Ayutthaya. Fly north of Bangkok to the ancient capital of mystical Thailand in Axel Alywen’s The Falcon of Siam.
Kuala Lumpur. Join An Mei in navigating racial tensions that rocked the Malaysian capital throughout the 1960s in Chan Ling Yap’s Bitter-Sweet Harvest.
Mongolia. Sip on blood from a small incision on your horses neck as you race across the Mongolian steppes in Conn Iggulden’s Wolf of the Plains.
Istanbul. Slide surreptitiously through the streets of Istanbul’s old town as you discover where Vlad Ţepeş, better known as Dracula, was imprisoned as a boy in Elizabeth Kostova’s The Historian.
There are countless more destinations to be travelled on every metro ride, during lunch breaks and in the evening before bed.

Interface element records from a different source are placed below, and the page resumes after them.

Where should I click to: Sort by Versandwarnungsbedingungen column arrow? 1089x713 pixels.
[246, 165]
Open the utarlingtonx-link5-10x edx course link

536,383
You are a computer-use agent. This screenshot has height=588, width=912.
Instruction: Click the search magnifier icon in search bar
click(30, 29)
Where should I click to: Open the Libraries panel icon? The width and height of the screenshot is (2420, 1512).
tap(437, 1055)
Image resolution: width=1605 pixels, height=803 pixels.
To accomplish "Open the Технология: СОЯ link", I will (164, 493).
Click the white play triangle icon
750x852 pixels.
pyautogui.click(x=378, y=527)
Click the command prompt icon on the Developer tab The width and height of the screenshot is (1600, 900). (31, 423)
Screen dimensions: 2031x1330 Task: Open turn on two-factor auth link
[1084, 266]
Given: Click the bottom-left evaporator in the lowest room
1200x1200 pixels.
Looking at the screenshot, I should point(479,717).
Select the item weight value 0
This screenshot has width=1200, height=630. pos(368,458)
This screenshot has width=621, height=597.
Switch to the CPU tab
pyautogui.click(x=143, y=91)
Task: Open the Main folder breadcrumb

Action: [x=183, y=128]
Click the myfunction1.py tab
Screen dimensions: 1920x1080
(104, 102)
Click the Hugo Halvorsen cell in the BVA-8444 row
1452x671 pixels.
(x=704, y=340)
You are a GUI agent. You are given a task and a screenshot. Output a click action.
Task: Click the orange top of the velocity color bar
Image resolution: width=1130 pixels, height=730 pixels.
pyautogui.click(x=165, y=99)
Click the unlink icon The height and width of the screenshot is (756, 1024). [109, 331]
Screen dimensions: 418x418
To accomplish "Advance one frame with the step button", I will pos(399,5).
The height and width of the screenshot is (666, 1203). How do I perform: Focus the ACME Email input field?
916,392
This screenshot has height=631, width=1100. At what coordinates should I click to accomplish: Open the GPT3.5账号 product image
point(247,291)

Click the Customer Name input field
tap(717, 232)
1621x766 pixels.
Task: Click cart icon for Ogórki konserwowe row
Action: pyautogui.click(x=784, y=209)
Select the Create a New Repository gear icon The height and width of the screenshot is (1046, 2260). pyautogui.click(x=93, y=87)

Experiential travel starts on the pages of these and other books, where destinations are populated with characters that will show you how to live a destination, rather than merely seeing it.
They will cajole you into losing yourself in a treasure trove of enticing tales all the while planting an important seed in your subconscious: the understanding that real destinations are not merely a collection of must-see tick boxes, but the repository of generations of emotions, struggles, victories, defeats, births, deaths…
All of which, holistically, has resulted in that special, indescribable, jaw-dropping moment that you will experience with all your senses when you transcend being a tourist and become a traveller!
I will leave you to ponder these words from Charles Caleb Colton, “Those who visit foreign nations, but who associate only with their own countrymen, change their climate, but not their customs; they… return home with traveled bodies, but untraveled minds.”